# Locations near Alb, New Mexico



## mwookie (Mar 4, 2006)

Anyone know some good locations in and around Albuquerque?

I have this park that I have taken 85% of my location shots at for ever. It is pretty nice and has River access for nice scenery. But.... I am ready for a change! 

Thanks!


----------



## Jeepnut28 (Mar 6, 2006)

Bosque

Petroglyphs

Volcanoes

Hike up the La Luz trail for great city view photos

Visit the new Tingley Beach

Rio Puerco Bridge

Wander around Nob Hill

Visit the Sandia Man Caves

Visit the town of Bernalillo 

Corrales has some old and unique buildings


----------



## digital flower (Mar 6, 2006)

Try Santa Fe and/or Taos. They are a bit of a drive from Alb, but worth it.


----------



## Soocom1 (Mar 7, 2006)

Do not forget to go West...Really West... 
Laguns, McCarthy's, Grants, Rahmah.

Go South to the Gila Wilderness. (Day trip).

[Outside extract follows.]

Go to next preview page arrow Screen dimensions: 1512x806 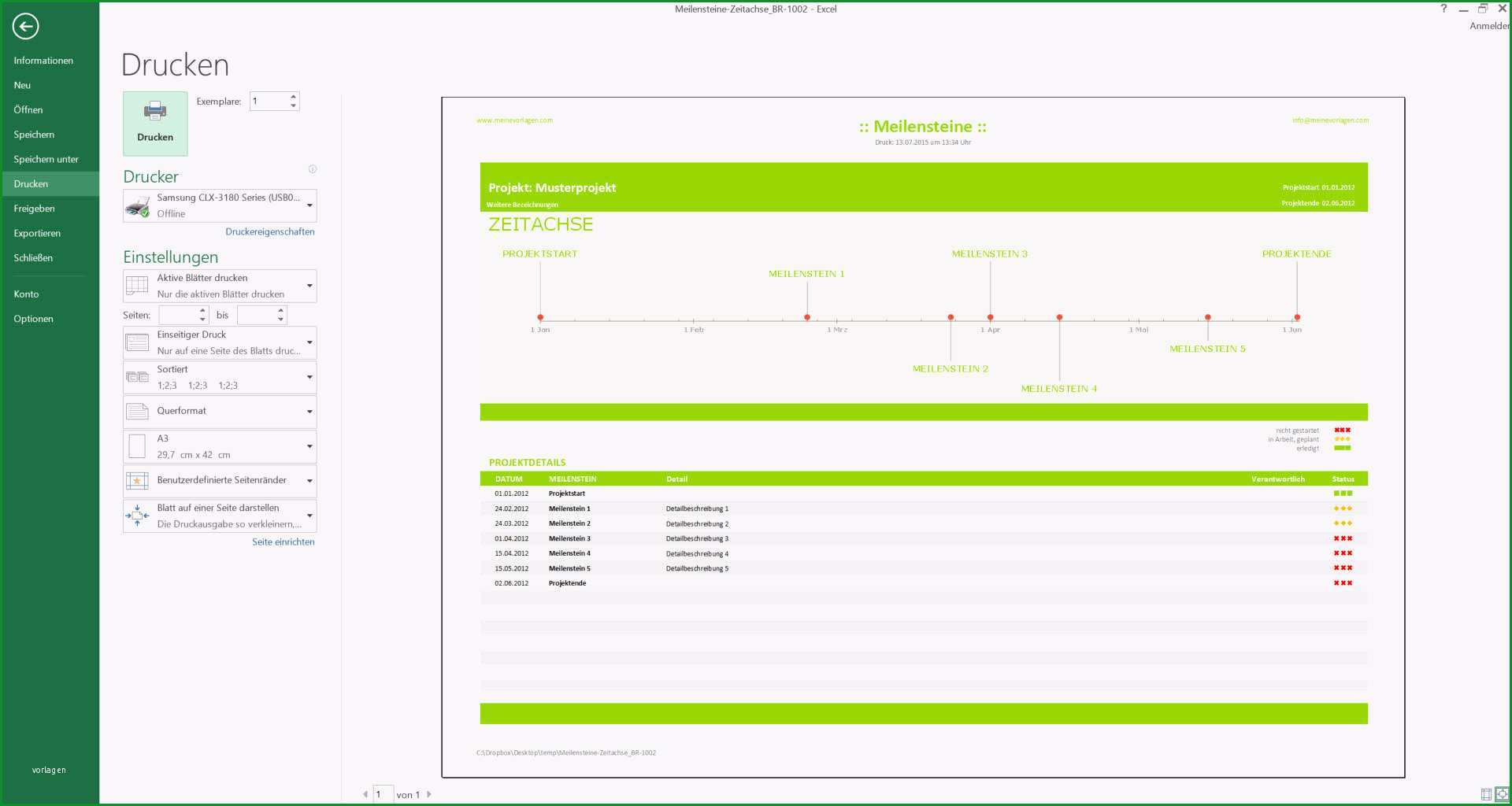tap(429, 794)
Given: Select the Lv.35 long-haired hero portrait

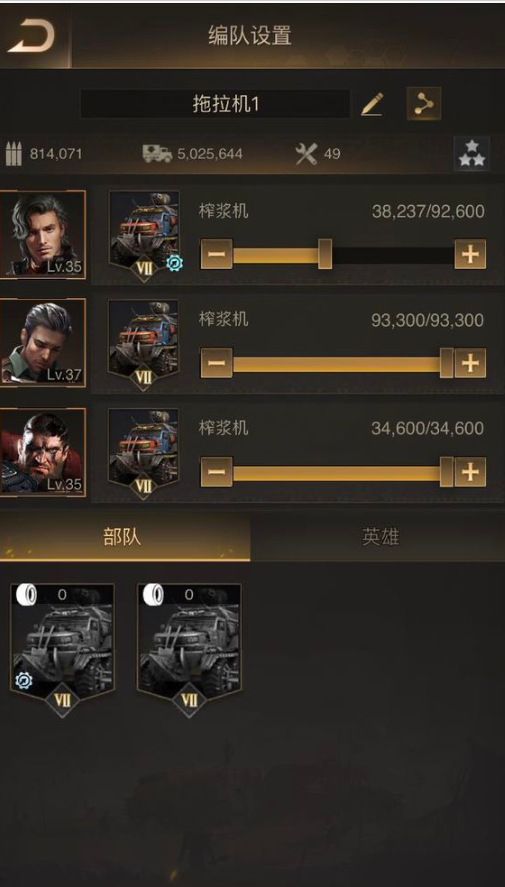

North to the Jemez. If you dont want to go that far, go out on Southern Blvd. in Rio Rancho to the dunes. Or just before you get to the dunes, head North to the area that will be developed in the next few years and get some shots of cactus. 

Even Montonio rd. on a Sunday Afternoon along the walk near the river is good. 
Or for that matter, go into the Bosque. I have tonnes of shots of ducks, geese, hawks, aswell as some fantastic pictures of trees.


----------



## Jeepnut28 (Mar 7, 2006)

this thread makes me wonder how many people we have here from Albuquerque......


speaking of the dunes in Rio Rancho.....this is where this shot was taken:

http://www.photo.net/photodb/photo?photo_id=2191597


----------



## Soocom1 (Mar 8, 2006)

Keep in mind that I am an Alb. Native, born and raised on the west side. Now because of the current Emporer, I live very west of town.


----------



## mwookie (Apr 10, 2006)

Jeepnut28 said:
			
		

> Bosque
> 
> Petroglyphs
> 
> ...


 
Thanks everyone for all the help! I am going to try out some of these places. Most of my pictures are engagement or family portraits. I want to get some architecture in there instead of the old "Sandia's in the background" shots (which I love, but I want mroe options). I think I am going to schedule one at Old Town or maybe somewhere in Corrales. For anyone that is looking I know where there is a great Sand beach on the Bosque, excellent for pictures. You can get to it from the River's Edge Park in Rio Rancho.


----------